Double staining with crystal violet and methylene blue is appropriate for colonic endocytoscopy: An in vivo prospective pilot study

Katsuro Ichimasa 1, Shin-ei Kudo 1, Yuichi Mori 1, Kunihiko Wakamura 1, Nobunao Ikehara 1, Makoto Kutsukawa 1, Kenichi Takeda 1, Masashi Misawa 1, Toyoki Kudo 1, Hideyuki Miyachi 1, Fuyuhiko Yamamura 1, Shogo Ohkoshi 1, Shigeharu Hamatani 1, Haruhiro Inoue 1
PMCID: PMC4232925  PMID: 24016362

Abstract

Background and Aim

Endocytoscopy (EC) at ultra-high magnification enables in vivo visualization of cellular atypia of gastrointestinal mucosae. Clear images are essential for precise diagnosis by EC. The aim of the present study was to evaluate the optimal staining method for EC in the colon.

Methods

Thirty prospectively enrolled patients were allocated 1:1:1 to three distinct staining methods: 0.05% crystal violet (CV) alone, 1% methylene blue (MB) alone, or CV + MB (CM double). Normal rectal mucosae were stained with each dye and videos of EC images were recorded. Visibility of nuclei and gland formation after staining were evaluated as ‘recognizable’ or ‘not recognizable’. Time for each parameter to become ‘recognizable’ was measured, and the average times for the three staining regimens were compared.

Results

MB alone and CM double staining resulted in ‘recognizable’ (102 ± 27 vs 89 ± 22 s, P = 0.263) nuclei within comparable periods of time, whereas CV alone was unable to identify nuclei. Gland formation became ‘recognizable’ sooner after CM double staining than after MB alone (61 ± 16 vs 108 ± 24 s, P < 0.001).

Conclusions

Double staining with CV and MB, which rapidly provided recognizable images of both nuclei and gland formation, is an appropriate staining regimen for colonic EC.
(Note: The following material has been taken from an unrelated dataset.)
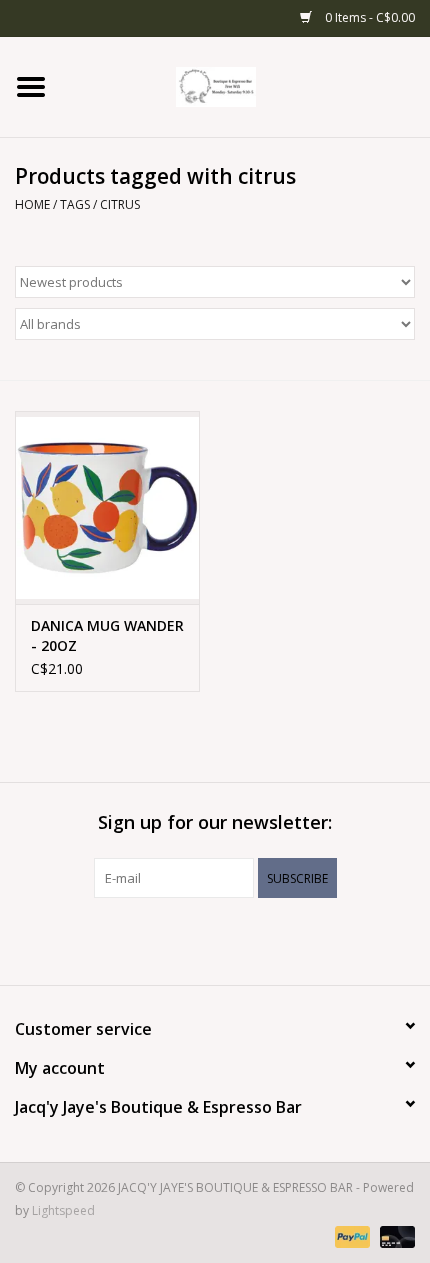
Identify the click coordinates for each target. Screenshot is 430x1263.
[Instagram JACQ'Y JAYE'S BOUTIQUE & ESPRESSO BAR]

Keywords: crystal violet, endocytoscopy, methylene blue, staining regimen, ultra-high magnification

Introduction

Endocytoscopy (EC) is an emerging ultra-high magnifying technique enabling in vivo visualization of both structural and cellular atypia during endoscopic examination.1,2 Ultra-high magnifying endoscopy has been used to assess colorectal lesions.3 EC was able to differentiate non-neoplastic from neoplastic colonic lesions and to distinguish invasive cancer from adenoma.4,5

Features recognizable from EC include the shape of nuclei and the morphology of gland duct lumens in the superficial epithelial layer.5 Appropriate staining before EC observation is indispensable to obtain images similar to conventional pathological images obtained by staining with hematoxylin and eosin.6,7 We routinely use a mixture of 0.05% crystal violet (CV) and 1% methylene blue (MB) for colonic EC.5 Several studies have evaluated EC staining methods but these methods have not yet been standardized for colonic EC. For example, MB alone has been widely used for staining,710 whereas double staining with CV and MB has been reported useful for esophageal EC.11 Although an ex vivo study assessed the optimal staining conditions for EC,12 that study was carried out on a limited number of resected porcine colons.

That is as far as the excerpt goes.